Because I have more people I want to write for than there are days in December, some days will necessarily have multiple pieces. Today is such a day. Today is Caranthir Romance Day. Because I sometimes honestly believe that I am friends with Caranthir’s most passionate core of fangurls, I usually end up giving stories about him the most as gifts. And romances are popular—particularly when that unreferenced “she” could be anyone!
So today, I have written two Caranthir romances, each five hundred words (though slightly different formats) and each a different pairing. The first is dedicated to Kasiopea, who is always such a help and inspiration to my work. A while back, she asked for a short story about Caranthir’s betrothal to his wife, and the story is in progress and forever unfinished. One day (soon, I hope), I will finally finish putting all of the words in my mind onto paper.
“Falling/Forever” is about Caranthir during the days of his father’s exile in Formenos when—according to my Felakverse—he first fell in love with his eventual wife Taryindë.
Falling/Forever
I. Purple
She loves purple.
She lifts an orchid to brush against her face, smiling, savoring. Or stares into the east, where the black sky and silver Treelight and reflection from the sea made a purplish hue along the horizon.
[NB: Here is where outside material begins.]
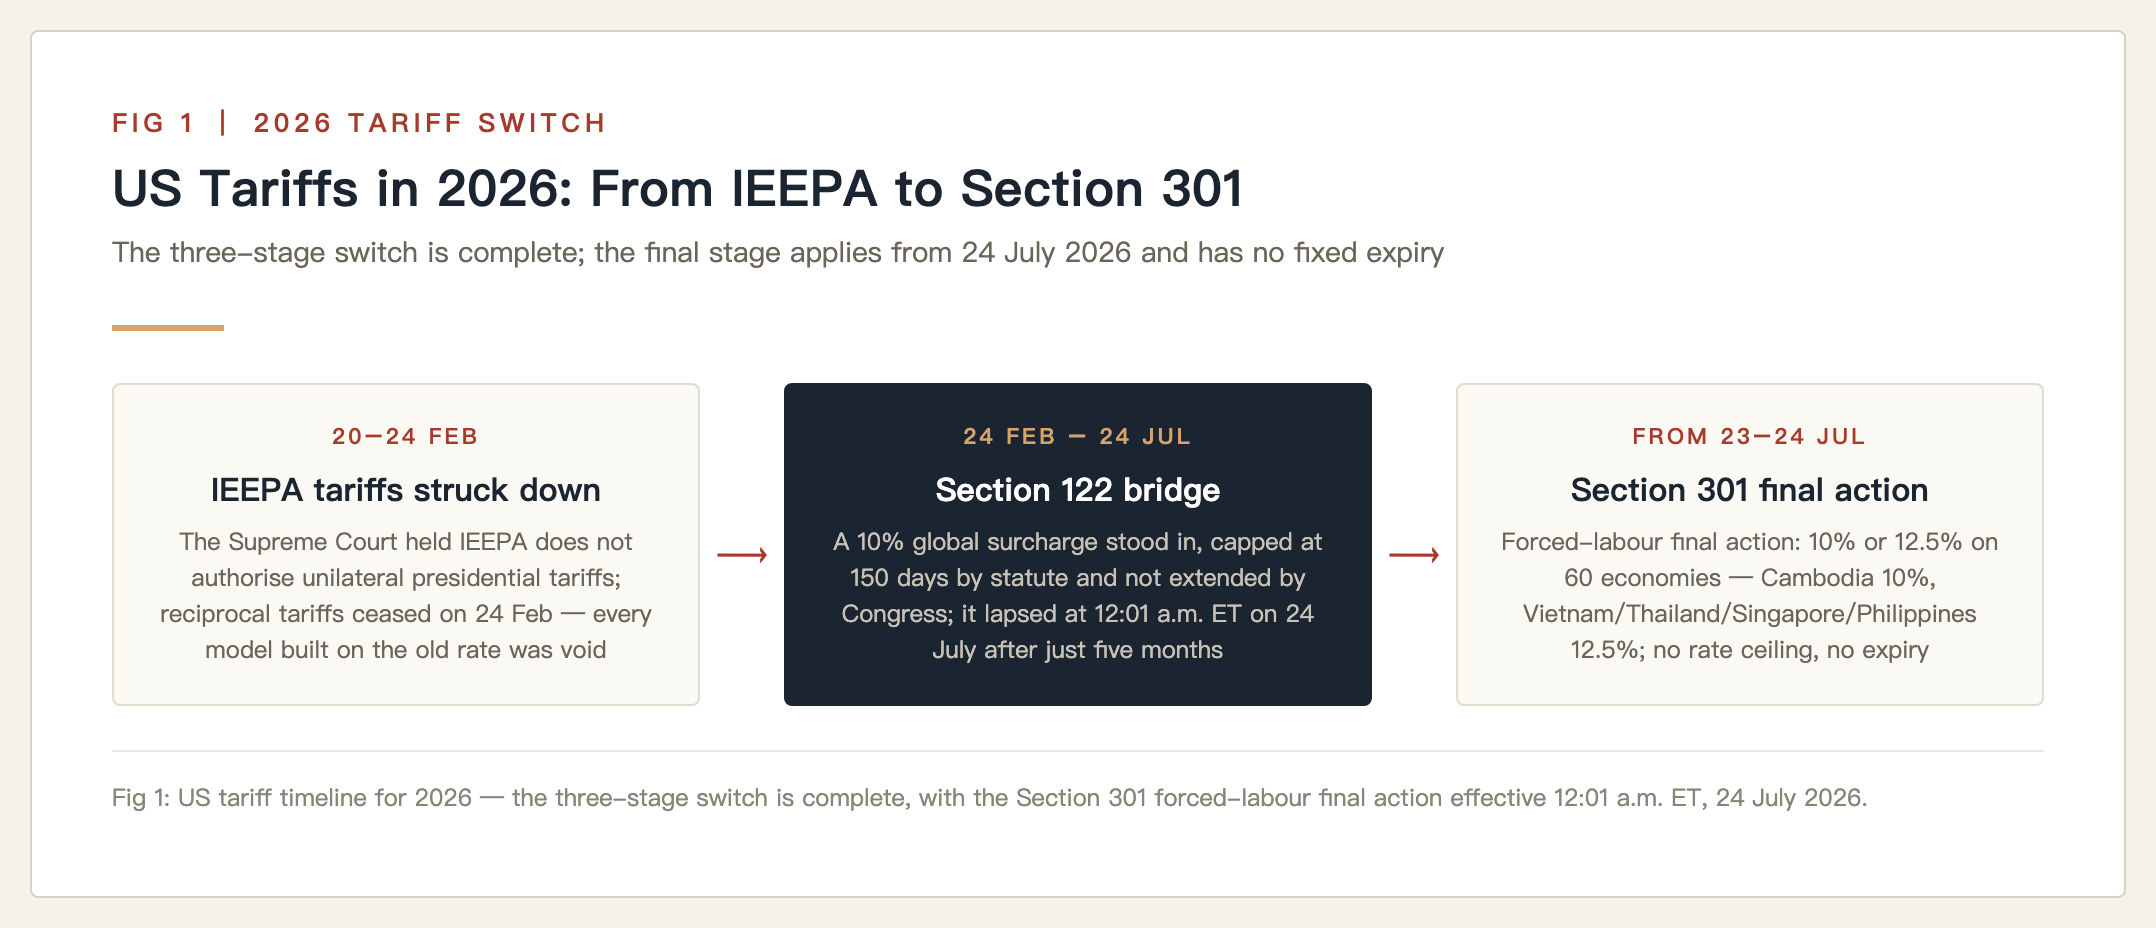Click the 'FIG 1' label at top

(153, 123)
I lie upon my back and count the numberless stars overhead—or at least I pretend to. Really I am watching her.
A slender hand extends to the east, as though she can gather that purple sky and bring it to her. I think of armfuls of purple flowers bound in ribbons of the same and wonder….
But no. I don’t dare.
II. Unsound Emotion
I tease her about it because she is not the sort to adore such a dainty color, preferring to ride hard alongside her brothers during the Spring Hunt to sitting primly like the ladies in Tirion, drinking spiced tea from mugs trimmed in purple.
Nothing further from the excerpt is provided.